*** ENTRIES SUPPLIED Section Begins ***

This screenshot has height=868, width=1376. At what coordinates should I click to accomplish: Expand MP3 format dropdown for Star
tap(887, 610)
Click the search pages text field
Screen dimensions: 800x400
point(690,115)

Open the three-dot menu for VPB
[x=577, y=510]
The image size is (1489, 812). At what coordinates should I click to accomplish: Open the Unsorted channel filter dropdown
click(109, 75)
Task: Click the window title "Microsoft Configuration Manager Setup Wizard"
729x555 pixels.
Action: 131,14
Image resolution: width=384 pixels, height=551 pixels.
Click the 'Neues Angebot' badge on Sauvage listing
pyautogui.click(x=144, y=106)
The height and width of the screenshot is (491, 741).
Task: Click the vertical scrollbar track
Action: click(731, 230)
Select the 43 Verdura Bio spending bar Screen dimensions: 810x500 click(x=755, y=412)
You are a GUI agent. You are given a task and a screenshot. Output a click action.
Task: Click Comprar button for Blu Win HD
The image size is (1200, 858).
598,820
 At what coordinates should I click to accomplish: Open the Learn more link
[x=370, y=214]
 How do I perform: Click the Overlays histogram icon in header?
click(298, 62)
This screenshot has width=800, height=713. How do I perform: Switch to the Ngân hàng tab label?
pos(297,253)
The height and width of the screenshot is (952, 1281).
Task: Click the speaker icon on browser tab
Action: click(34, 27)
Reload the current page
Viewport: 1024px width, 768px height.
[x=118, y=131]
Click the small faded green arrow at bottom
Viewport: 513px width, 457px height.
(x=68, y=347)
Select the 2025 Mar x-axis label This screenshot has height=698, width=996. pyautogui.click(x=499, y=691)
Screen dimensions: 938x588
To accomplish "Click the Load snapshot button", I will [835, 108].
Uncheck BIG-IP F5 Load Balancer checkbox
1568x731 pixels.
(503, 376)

*** ENTRIES SUPPLIED Section Ends ***

TASK TO CARRY OUT | Your response must repeat the entries above exactly, in full.

RESPONSE TO THE EXERCISE |
This screenshot has height=868, width=1376. At what coordinates should I click to accomplish: Expand MP3 format dropdown for Star
tap(887, 610)
Click the search pages text field
Screen dimensions: 800x400
point(690,115)

Open the three-dot menu for VPB
[x=577, y=510]
The image size is (1489, 812). At what coordinates should I click to accomplish: Open the Unsorted channel filter dropdown
click(109, 75)
Task: Click the window title "Microsoft Configuration Manager Setup Wizard"
729x555 pixels.
Action: 131,14
Image resolution: width=384 pixels, height=551 pixels.
Click the 'Neues Angebot' badge on Sauvage listing
pyautogui.click(x=144, y=106)
The height and width of the screenshot is (491, 741).
Task: Click the vertical scrollbar track
Action: click(731, 230)
Select the 43 Verdura Bio spending bar Screen dimensions: 810x500 click(x=755, y=412)
You are a GUI agent. You are given a task and a screenshot. Output a click action.
Task: Click Comprar button for Blu Win HD
The image size is (1200, 858).
598,820
 At what coordinates should I click to accomplish: Open the Learn more link
[x=370, y=214]
 How do I perform: Click the Overlays histogram icon in header?
click(298, 62)
This screenshot has width=800, height=713. How do I perform: Switch to the Ngân hàng tab label?
pos(297,253)
The height and width of the screenshot is (952, 1281).
Task: Click the speaker icon on browser tab
Action: click(34, 27)
Reload the current page
Viewport: 1024px width, 768px height.
[x=118, y=131]
Click the small faded green arrow at bottom
Viewport: 513px width, 457px height.
(x=68, y=347)
Select the 2025 Mar x-axis label This screenshot has height=698, width=996. pyautogui.click(x=499, y=691)
Screen dimensions: 938x588
To accomplish "Click the Load snapshot button", I will [835, 108].
Uncheck BIG-IP F5 Load Balancer checkbox
1568x731 pixels.
(503, 376)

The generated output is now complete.